By John Grogan
I expected better from John Grogan. I loved the pithy insights from his first book, Marley and Me, as well as his richly textured three-dimensional word pictures, nimble pacing and quirky chronicling. Cynical, sour, and almost suffocatingly self-serving, The Longest Trip Home is a like a stiff shot of castor oil after a Florida-sized slice of cherry cheesecake.
Grogan’s “memoir” is coarse, self-absorbed and worst of all, tedious, eliciting the pizzazz of a plate of overcooked cabbage. It’s essentially 300-plus pages of an anti-Catholic rant in which the author chronicles – and chortles at – his parents’ “Medieval interpretation of Catholicism, with its literal belief in guardian angels hovering over our shoulders to protect us from the dark agents of Satan,” which, among other things, “strikes both him and his wife, Jenny, as “as almost comically superstitious.” This narcissistic romp though the author’s sexual conquests – both real and imaginary – also includes the horrors of Catholic school, altar boy service, and so on until the author smugly self-identifies himself as a “non-practicing Catholic.”
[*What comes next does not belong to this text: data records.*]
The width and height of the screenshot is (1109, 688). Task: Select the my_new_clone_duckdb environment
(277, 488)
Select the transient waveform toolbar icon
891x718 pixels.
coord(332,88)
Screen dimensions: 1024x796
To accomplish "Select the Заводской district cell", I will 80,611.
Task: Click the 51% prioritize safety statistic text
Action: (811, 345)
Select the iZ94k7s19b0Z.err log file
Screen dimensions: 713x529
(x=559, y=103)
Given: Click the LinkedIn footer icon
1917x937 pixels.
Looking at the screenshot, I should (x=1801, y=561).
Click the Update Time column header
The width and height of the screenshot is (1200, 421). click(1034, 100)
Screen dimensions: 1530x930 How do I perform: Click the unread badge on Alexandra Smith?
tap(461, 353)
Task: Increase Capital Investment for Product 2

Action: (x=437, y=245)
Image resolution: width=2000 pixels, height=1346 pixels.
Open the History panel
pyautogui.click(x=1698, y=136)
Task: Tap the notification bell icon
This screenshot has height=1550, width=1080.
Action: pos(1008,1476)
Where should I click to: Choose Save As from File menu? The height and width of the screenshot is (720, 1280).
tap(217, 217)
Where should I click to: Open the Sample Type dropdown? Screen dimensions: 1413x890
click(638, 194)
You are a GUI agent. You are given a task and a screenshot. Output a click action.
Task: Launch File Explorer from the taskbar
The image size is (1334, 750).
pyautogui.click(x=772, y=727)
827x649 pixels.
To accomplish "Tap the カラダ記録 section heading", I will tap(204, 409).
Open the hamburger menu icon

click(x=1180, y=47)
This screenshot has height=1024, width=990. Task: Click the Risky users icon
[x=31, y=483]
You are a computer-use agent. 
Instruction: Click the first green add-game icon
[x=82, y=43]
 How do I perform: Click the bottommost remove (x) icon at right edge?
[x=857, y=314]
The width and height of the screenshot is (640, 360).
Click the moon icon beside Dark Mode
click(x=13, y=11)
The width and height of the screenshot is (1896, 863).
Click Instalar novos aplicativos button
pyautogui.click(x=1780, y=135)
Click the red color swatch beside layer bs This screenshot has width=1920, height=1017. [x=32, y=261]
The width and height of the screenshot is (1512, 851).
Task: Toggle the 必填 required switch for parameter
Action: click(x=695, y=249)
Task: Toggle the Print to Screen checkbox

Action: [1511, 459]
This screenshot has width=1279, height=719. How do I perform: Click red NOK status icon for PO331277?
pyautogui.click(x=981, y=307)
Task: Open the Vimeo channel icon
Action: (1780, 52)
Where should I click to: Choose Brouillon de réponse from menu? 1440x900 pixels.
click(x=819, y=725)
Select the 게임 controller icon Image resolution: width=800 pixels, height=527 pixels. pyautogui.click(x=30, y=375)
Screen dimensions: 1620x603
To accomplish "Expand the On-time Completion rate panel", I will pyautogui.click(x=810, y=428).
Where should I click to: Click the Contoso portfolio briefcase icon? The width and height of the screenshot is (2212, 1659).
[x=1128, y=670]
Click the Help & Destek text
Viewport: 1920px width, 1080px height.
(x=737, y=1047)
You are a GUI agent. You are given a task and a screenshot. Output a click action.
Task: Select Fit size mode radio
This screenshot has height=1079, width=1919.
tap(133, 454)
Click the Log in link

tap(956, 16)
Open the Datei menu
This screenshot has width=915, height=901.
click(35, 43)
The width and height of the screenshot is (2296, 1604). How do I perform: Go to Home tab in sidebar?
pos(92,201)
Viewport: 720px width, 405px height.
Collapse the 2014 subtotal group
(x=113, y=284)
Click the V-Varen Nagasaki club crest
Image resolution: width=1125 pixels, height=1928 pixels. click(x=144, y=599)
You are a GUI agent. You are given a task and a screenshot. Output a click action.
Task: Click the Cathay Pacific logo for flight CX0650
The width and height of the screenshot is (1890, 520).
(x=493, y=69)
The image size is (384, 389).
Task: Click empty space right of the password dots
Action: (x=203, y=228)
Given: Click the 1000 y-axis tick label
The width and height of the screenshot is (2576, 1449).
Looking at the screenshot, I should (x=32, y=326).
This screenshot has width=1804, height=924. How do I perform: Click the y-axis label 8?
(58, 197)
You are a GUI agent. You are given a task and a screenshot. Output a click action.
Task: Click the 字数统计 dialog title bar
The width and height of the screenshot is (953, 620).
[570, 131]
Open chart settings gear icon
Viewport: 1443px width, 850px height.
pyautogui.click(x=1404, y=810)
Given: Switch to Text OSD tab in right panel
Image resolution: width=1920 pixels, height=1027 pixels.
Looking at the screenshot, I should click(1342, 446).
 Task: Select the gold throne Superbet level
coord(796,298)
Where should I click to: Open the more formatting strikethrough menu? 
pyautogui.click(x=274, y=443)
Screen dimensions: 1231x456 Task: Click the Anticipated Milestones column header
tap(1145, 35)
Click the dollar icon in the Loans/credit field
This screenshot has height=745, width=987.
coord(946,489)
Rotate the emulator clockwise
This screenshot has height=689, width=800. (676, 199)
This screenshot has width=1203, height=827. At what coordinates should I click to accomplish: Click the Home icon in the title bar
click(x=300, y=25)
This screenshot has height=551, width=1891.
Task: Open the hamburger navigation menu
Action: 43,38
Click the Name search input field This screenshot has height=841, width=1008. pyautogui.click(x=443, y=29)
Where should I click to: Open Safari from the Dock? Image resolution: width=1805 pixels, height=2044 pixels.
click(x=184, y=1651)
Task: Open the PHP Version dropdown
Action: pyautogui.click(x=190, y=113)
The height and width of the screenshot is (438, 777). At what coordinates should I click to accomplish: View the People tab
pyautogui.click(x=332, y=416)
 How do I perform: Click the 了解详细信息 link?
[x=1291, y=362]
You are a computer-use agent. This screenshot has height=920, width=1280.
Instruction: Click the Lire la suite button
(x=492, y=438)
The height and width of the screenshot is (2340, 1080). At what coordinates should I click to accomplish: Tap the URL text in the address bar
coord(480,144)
After grinding out twenty-four chapters running down his parents’ faith while simultaneously patting himself on the back for deceiving and misleading them about his behavior, mores and mindset for most of his growing up years, Grogan then seems baffled by his parents’ sense of hurt and betrayal when he finally comes clean as a thirty year-old about to be married to a non-Catholic. He crows about how he has “Finally broken free from my parents’ influence” and “no longer felt the need to lie and obfuscate” and seems to think a crate of champagne is in order. While Grogan crows about being “unapologetically my own person now…,” readers may wonder why we should care. (I’m not Catholic, but still found this stuff tedious and bloated.) And did we really need to know every sordid detail about his Sister Mary Lawrence fantasies – as a second grader?
Although Grogan spends two-thirds of the book – 234 pages- ridiculing and belittling his parents’ staunch Catholicism and conservative views, Longest retains a glimmer of Grogan’s past panache. In Part Three, Coming Home, the author seems to be trying to make up for the past 24 chapters by devoting 91 pages to some sort of penitential “maybe they were right” musings. A trace of Grogan’s former prose prowess shines forth in the final chapters as he softens his stance while his mother and father succumb to old age, frailty and illness. His tenderness toward his dad who is dying of leukemia and pneumonia is heartfelt and deep, but in a case of “too little, too late,” Grogan doesn’t quite pull it off. Instead, he leaves the reader wondering if he’s “come home” to stay or if this is just another pit stop en route back to the land of “lies and obfuscation.” What’s puzzling – and disappointing – is that the author is capable of much better.